According to the Telegraph, investment into gold ETFs and everything from coins to small bars has slowed right down. And according to Reuters, the value of dollar-denominated gold traditionally declines in overseas markets when the US dollar gains strength – and as mentioned, the dollar has indeed seen a small reversal in its fortunes with a rally in oil prices and the stock markets stalling meaning that there has been a revival in safe-haven demand for the dollar. All of this has knocked the value of gold and the appeal of the commodity as a result.
However, it should be noted how strong gold prices became when confidence in every other form of investment commodity – from real estate to currencies, from the stock market to your own personal bank account – fell to record low levels. Everyone turned to gold as a way to safeguard their wealth – everyone from your next-door neighbour to the chairman of your national bank! So the appeal of gold is universal – therefore it can make sense for those who want to diversify their portfolio completely and utterly to consider having some direct exposure to gold.
Whether you prefer to hedge your bets only as far as balancing between one bank and another or between property and stocks and shares, you need to speak to a financial adviser about whether exposure to gold suits you and your risk profile.
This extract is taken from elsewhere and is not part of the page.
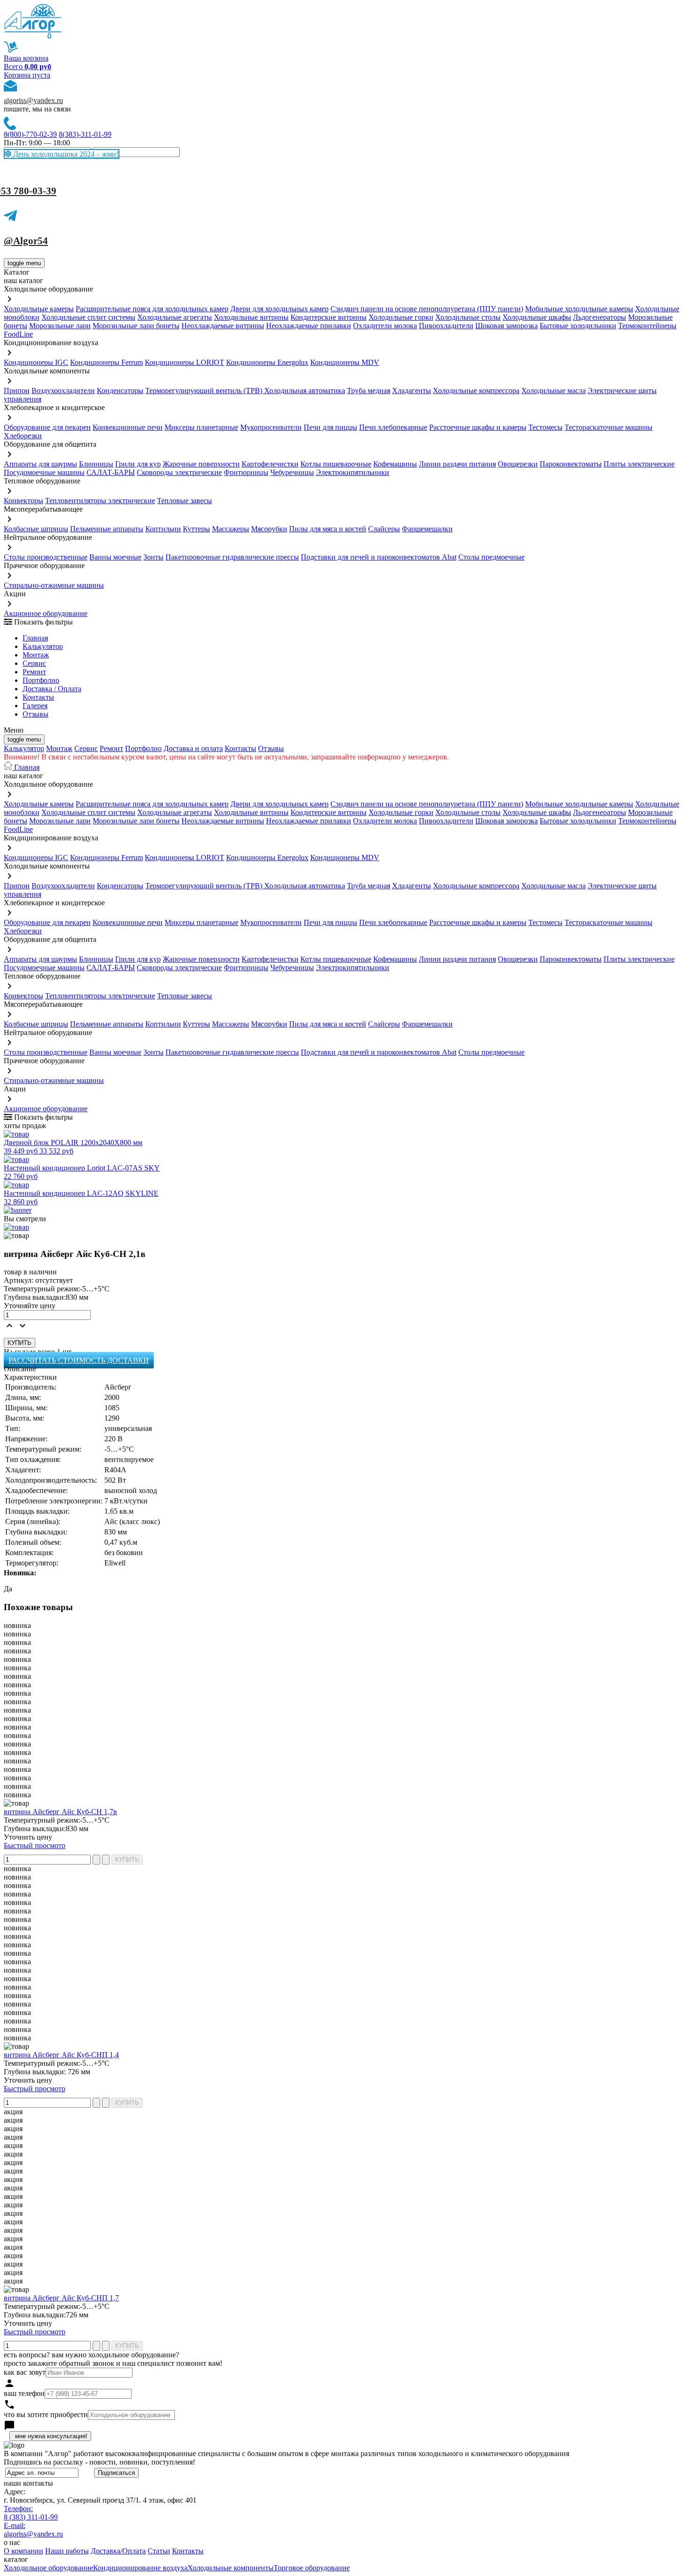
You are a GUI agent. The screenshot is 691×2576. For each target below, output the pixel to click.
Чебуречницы (292, 472)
Only with the aid and assistance of a trained financial professional can you discover what gold can do for your portfolio, and how you should directly access the commodity if it is deemed appropriate for you.
Finally don’t take our word for it – according to the Telegraph’s report: “[a] recent study, which examined the relative performance of four traditional inflation hedges (gold, real estate, Treasury Inflation-Protected Securities (TIPS) and general commodities), found that in two of the three historical scenarios gold would likely outperform other traditional inflation hedges.
“The study also found a strategic case for gold in the portfolio of an investor that already holds TIPS, due to the additional diversification benefits gold brings to a portfolio.”